● **Work order**:
What is needed is an exact copy of the lines from the one containing "This screenshot has width=896, height=482." through the last line of the records, with no pictures.

● **Supplied information**:
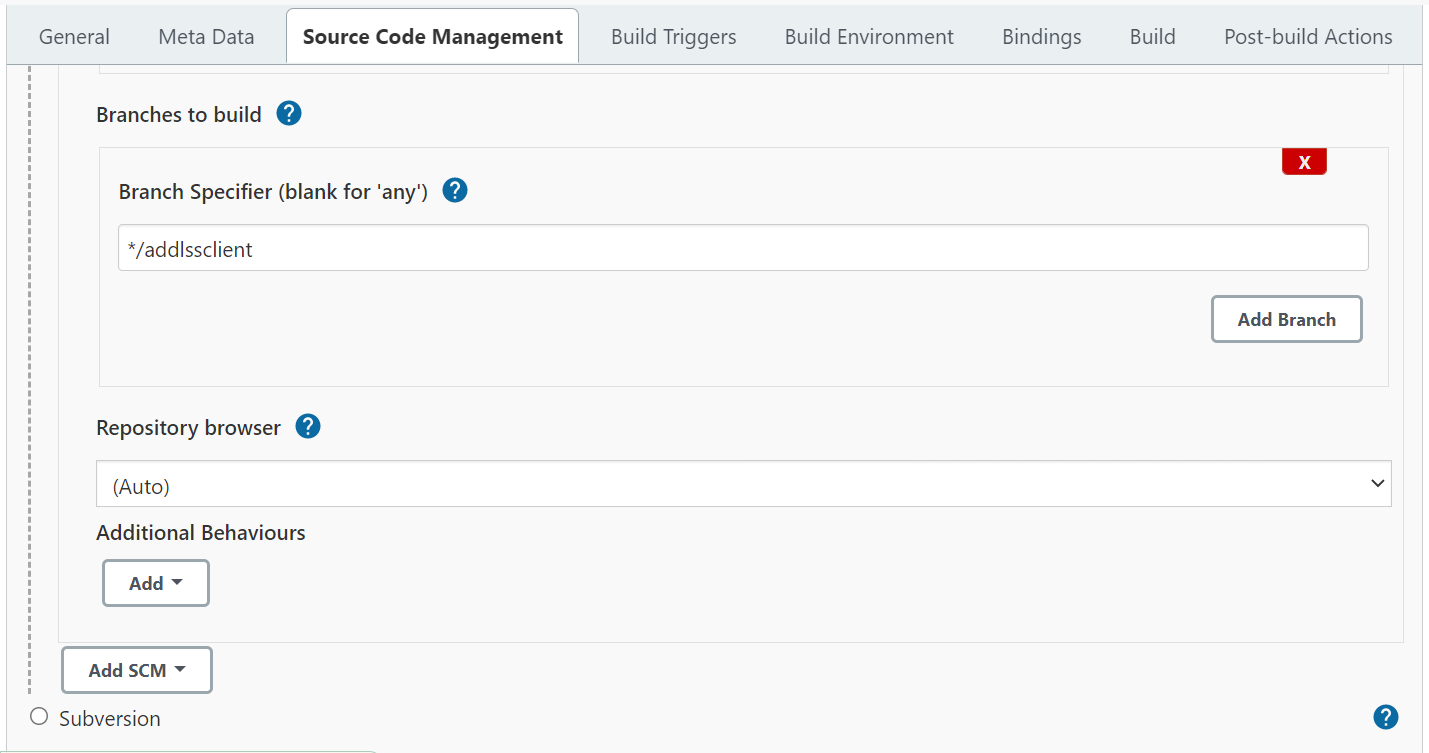Delete branch with red X button

(1304, 162)
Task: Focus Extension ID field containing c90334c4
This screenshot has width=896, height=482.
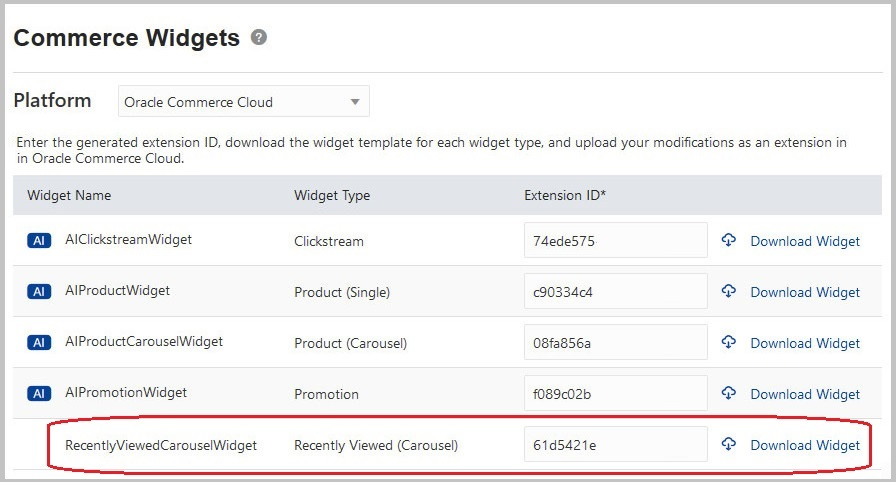Action: pyautogui.click(x=615, y=292)
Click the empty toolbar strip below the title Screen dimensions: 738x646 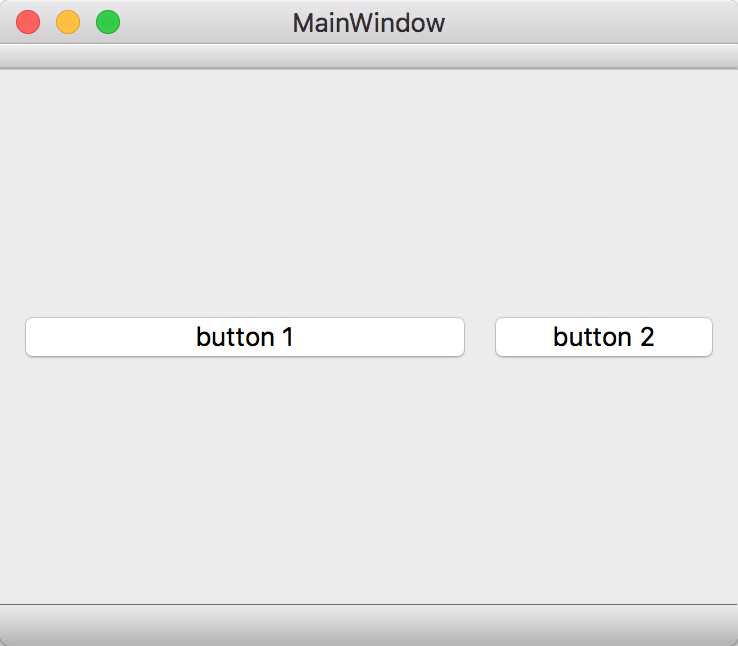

● **Task answer**:
This screenshot has width=896, height=482.
Action: pyautogui.click(x=615, y=292)
Click the empty toolbar strip below the title Screen dimensions: 738x646 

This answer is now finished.